His work has earned him, in 1988, the French National Photography Award. In that same year the Museé National d’Art Moderne Center George Pompidou organized a major retrospective exhibition of all his work. In 1993 it was the Gulbenkian Foundation that presented his photograph in Lisbon. In 1996 he held the exhibition The Years of Almeria with Toy Cameras in the Canal de Isabel II hall of the Community of Madrid, and in 1997 the IVAM organized the great retrospective exhibition of him in Spain. Plossu participated in PHotoEspaña 2001 with the screening of Contemporary Southern Europe and in 2013 he was recognized with the PHotoEspaña Award.
Rodriguez-Mendez
Rodríguez-Méndez works on projects that involve different languages outside the influence of the exhibition space and that analyze the material principles of sculpture itself and the essential and physical experience of man. An approach to the link between action and sculpture and the balance of materials and energetic influence between the two.
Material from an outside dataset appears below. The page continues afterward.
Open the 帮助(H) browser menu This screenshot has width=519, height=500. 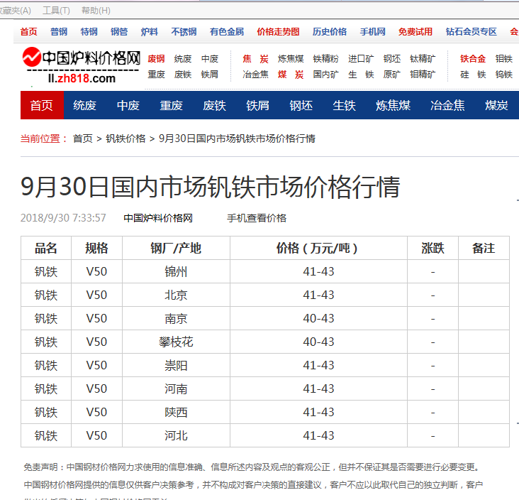pyautogui.click(x=96, y=11)
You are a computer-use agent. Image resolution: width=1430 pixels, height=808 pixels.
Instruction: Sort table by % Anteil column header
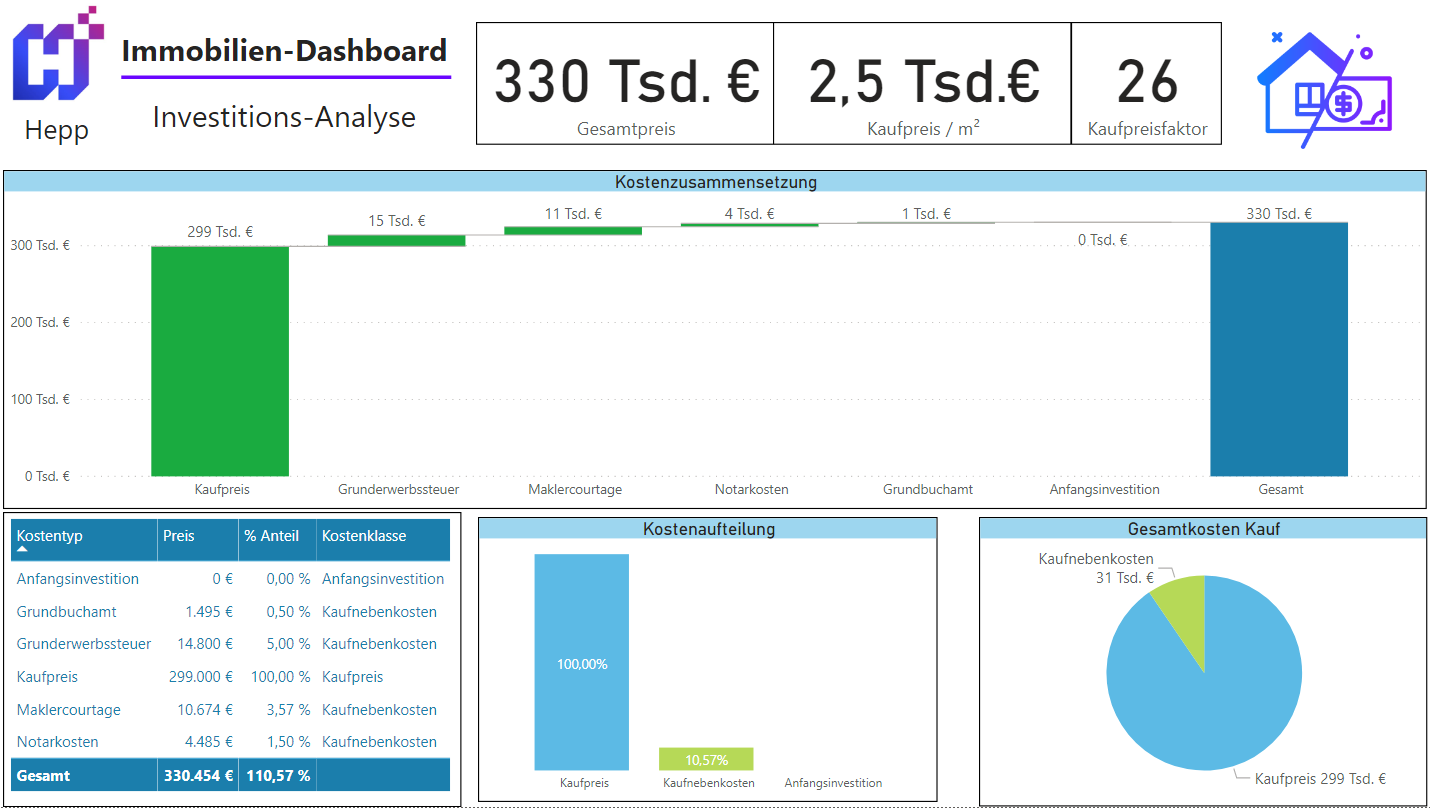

Rodríguez-Méndez intervenes on the incorporeality of the material and the open and latent condition of his works, in a game of losses and restitutions that testify to the definitive and essential presence of life and modification with materials, colors and structures, and their relationship with space. .
Diego Santome
The intimate, the everyday, the absolutely common and apparently inconsequential can take on a different interest, that of suggestive plastic, if it is manipulated and in a certain way, transformed, by a creative, artistic temperament.
This is the attitude of Diego Santomé, born in Vigo in 1966. He participated in the exhibition “Indisciplined”, at the Museum of Contemporary Art of Vigo, in the second Biennial of Video Art, in Israel, and later held solo shows at Artium, in Vitoria , and at the Pilar Parra Gallery in Madrid. His subsequent appearance was in the show “Without Generation”, at the Galicia Auditorium, in Compostela, and the last work for the twenty-ninth edition of the Pontevedra Biennial.
With contributions and suggestions from various people, whose lives and peculiarities he studies, Santomé seeks his expression, socially involved, recovering craft traditions, to reduce and even eliminate the ideal distance between the artist and the general public.